Result: job is either requeued for later or sent to the DLQ.

8.5 Heartbeat (POST /jobs/{job_id}/heartbeat)

  1. Worker sends HeartbeatRequest (lease token, new lease seconds).
  2. Auth + rate limiting run.
  3. jobs_service.heartbeat calls crud.heartbeat_job.
  4. heartbeat_job:
    • Updates locked_until = NOW() + lease_seconds
    • Only if status = 'processing' and lease_token matches.

This keeps long‑running jobs from being re‑leased to another worker.


9. Observability & maintenance

9.1 Observability

  • Metrics:
    • Defined in app/metrics.py.
    • Exposed at /metrics via app/routers/observability.py.
    • Include:
      • HTTP request counts & latencies.
      • Jobs enqueued, leased, acked, nacked, cancelled, DLQ’d.
      • Lease expiry recoveries.
      • Processing duration histograms.
  • Health checks:
    • /health – liveness (process is up).
    • /ready – readiness (can connect to DB and run SELECT 1).
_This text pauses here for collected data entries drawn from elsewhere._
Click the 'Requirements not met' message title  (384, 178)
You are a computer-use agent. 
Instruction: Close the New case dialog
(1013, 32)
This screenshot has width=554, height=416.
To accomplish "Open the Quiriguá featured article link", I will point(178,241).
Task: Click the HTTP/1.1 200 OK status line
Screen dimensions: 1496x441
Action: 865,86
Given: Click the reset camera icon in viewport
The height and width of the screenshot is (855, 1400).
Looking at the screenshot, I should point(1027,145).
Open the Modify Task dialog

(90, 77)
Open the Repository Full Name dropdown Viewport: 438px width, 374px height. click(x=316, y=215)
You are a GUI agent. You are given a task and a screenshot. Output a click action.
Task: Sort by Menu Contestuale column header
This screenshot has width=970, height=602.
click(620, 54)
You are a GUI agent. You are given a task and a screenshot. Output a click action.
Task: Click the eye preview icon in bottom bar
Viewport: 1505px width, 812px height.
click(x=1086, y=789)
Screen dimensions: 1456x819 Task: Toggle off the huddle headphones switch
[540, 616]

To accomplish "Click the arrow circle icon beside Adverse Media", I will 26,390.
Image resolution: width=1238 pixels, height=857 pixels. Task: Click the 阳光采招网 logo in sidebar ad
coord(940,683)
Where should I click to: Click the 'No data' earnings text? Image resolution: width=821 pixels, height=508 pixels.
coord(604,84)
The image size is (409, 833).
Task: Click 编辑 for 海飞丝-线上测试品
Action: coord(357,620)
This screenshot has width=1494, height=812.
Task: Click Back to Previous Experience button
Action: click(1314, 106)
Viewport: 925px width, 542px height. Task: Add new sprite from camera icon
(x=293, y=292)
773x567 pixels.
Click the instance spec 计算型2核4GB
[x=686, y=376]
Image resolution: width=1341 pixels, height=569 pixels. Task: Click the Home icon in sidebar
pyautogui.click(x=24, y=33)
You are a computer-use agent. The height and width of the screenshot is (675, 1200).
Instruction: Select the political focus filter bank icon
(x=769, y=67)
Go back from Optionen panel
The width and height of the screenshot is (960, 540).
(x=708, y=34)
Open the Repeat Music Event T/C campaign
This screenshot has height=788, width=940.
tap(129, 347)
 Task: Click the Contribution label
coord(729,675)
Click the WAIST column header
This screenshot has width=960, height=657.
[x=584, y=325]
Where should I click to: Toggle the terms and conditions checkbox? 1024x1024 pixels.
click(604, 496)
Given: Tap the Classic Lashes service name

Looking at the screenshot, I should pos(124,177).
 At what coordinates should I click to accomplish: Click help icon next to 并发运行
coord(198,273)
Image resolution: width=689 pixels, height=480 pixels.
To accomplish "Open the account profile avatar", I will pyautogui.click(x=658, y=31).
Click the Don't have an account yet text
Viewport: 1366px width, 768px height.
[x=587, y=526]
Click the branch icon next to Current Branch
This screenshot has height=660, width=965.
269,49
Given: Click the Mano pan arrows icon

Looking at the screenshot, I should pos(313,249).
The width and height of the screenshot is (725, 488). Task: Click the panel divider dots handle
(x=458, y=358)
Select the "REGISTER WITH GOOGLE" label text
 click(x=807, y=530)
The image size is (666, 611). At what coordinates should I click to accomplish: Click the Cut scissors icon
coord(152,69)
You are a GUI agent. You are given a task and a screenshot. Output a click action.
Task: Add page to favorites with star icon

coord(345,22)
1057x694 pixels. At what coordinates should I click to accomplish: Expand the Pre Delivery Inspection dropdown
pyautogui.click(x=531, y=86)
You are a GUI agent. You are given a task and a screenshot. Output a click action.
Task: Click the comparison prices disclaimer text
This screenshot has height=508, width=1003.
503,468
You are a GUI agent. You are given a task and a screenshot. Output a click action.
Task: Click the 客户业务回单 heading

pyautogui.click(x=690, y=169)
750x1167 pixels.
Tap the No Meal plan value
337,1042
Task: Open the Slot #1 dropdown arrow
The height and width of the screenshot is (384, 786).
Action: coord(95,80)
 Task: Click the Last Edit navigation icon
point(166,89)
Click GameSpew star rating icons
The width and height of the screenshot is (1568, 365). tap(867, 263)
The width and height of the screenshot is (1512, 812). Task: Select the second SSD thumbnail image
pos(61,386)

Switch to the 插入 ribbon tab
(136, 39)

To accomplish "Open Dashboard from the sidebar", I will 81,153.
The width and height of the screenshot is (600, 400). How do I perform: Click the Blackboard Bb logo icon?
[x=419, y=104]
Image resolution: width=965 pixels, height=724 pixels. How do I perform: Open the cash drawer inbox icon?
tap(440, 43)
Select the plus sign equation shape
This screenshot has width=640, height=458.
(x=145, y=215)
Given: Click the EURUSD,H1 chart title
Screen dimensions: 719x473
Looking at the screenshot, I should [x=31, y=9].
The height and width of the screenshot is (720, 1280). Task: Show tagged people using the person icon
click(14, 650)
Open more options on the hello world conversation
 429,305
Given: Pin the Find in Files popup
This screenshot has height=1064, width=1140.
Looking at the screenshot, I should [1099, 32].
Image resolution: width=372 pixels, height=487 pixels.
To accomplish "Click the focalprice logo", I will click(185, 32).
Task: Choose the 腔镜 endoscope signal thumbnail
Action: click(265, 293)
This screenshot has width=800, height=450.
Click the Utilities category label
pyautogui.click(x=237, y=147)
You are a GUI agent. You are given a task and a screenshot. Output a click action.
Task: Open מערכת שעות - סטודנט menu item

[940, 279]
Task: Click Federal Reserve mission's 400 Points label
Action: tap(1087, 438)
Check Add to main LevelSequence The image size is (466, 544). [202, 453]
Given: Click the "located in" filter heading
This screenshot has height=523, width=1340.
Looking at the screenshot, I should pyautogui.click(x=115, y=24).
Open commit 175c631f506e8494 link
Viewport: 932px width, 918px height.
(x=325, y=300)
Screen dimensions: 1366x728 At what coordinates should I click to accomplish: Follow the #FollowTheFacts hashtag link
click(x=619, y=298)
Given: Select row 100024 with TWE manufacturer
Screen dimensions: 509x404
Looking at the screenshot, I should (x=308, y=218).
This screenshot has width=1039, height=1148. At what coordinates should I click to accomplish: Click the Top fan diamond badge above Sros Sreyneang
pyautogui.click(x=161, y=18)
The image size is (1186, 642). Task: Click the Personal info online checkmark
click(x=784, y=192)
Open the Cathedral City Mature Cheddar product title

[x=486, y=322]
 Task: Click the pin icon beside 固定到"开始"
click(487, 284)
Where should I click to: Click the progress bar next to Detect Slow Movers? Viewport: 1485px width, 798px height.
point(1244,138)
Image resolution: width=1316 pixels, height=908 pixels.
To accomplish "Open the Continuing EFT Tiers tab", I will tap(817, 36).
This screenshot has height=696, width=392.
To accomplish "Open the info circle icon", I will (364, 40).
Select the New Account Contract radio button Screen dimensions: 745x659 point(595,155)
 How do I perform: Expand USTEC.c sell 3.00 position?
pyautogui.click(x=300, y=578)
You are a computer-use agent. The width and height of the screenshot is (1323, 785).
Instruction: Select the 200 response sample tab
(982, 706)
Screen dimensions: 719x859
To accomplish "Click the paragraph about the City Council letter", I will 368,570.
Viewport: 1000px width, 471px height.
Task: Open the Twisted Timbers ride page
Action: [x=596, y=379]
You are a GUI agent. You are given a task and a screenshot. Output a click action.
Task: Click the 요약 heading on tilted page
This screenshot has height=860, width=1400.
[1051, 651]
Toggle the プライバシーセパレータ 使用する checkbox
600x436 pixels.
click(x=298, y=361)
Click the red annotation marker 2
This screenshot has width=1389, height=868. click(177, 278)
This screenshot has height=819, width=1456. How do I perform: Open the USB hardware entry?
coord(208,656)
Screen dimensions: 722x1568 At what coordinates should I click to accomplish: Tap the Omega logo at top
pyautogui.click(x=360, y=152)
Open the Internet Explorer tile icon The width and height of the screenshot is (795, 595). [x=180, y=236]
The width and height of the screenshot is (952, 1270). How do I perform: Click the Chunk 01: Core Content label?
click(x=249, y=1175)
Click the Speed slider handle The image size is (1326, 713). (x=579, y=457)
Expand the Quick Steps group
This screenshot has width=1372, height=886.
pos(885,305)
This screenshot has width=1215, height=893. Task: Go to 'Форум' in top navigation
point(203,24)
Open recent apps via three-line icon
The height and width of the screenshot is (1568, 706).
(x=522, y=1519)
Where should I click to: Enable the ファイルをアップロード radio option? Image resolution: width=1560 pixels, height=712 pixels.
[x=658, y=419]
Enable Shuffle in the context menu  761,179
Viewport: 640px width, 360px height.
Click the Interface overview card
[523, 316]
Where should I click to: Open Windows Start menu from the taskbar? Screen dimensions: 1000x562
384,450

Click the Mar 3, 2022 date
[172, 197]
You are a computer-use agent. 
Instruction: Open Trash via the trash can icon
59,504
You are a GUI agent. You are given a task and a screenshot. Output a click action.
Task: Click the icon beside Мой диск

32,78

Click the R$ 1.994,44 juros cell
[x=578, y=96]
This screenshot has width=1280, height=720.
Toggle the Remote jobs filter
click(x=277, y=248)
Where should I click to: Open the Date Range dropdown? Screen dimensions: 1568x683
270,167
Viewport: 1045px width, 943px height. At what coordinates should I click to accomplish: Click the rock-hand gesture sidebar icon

These are what you’d hook up to Kubernetes, monitoring, dashboards, and alerts.

9.2 Maintenance

  • app/maintenance.py defines:
    • reap_expired_leases – policy hook to clean up jobs stuck in processing.
    • delete_old_jobs – delete jobs of certain statuses older than a TTL.
    • run_maintenance_once – run one iteration of all tasks.
    • maintenance_loop – long‑running async loop to run maintenance periodically.
  • In production, you typically:
    • Run maintenance in a separate worker process or container.
    • Configure intervals and retention with MaintenanceConfig.

10. Testing & CI

10.1 pytest & pytest‑asyncio

  • pyproject.toml configures pytest:
    • Async tests with pytest-asyncio.
    • Test paths in tests/.
  • A key test is tests/test_concurrency_leasing.py:
    • Boots a minimal schema (or uses your migrations).
    • Enqueues 100 jobs.
    • Uses many concurrent “workers” to lease jobs.
    • Asserts that:
      • There are no duplicate leases.
      • All jobs end up leased exactly once.

This gives strong evidence that the leasing algorithm is correct under concurrency.

10.2 GitHub Actions CI

  • .github/workflows/test.yml:
    • Starts Postgres as a service.
    • Sets DATABASE_URL and OPENQUEUE_TOKEN_HMAC_SECRET.
    • Installs dependencies.
    • Runs Alembic migrations.
    • Runs pytest.

When CI is green, you know:

  • DB schema + migrations + code + tests all agree.

11. How to continue leveling up

To go from “understands the guide” to “pro at this codebase”, here’s a suggested path:

  • Step 1 – Trace one happy path end‑to‑end
    • Start at POST /jobs in app/routers/jobs.py.
    • Follow calls through services.jobs_service, then crud, then skim the SQL.
    • Check the jobs table definition in migrations.
  • Step 2 – Trace one worker path
    • POST /queues/{queue_name}/lease → lease job.
    • POST /jobs/{job_id}/ack → complete job.
    • POST /jobs/{job_id}/nack → DLQ behavior.
  • Step 3 – Explore cross‑cutting concerns
    • Read app/auth.py and app/deps.py to fully grok auth and rate limiting.
    • Read app/middleware.py + app/metrics.py to understand logging/metrics.
  • Step 4 – Run and observe
    • Run the app locally.
    • Use the /docs UI to enqueue and lease jobs.
    • Watch logs and /metrics output to see it all in action.

After you can comfortably navigate those flows without re‑opening this guide, you’ve effectively “mastered” the architecture and core concepts of this project.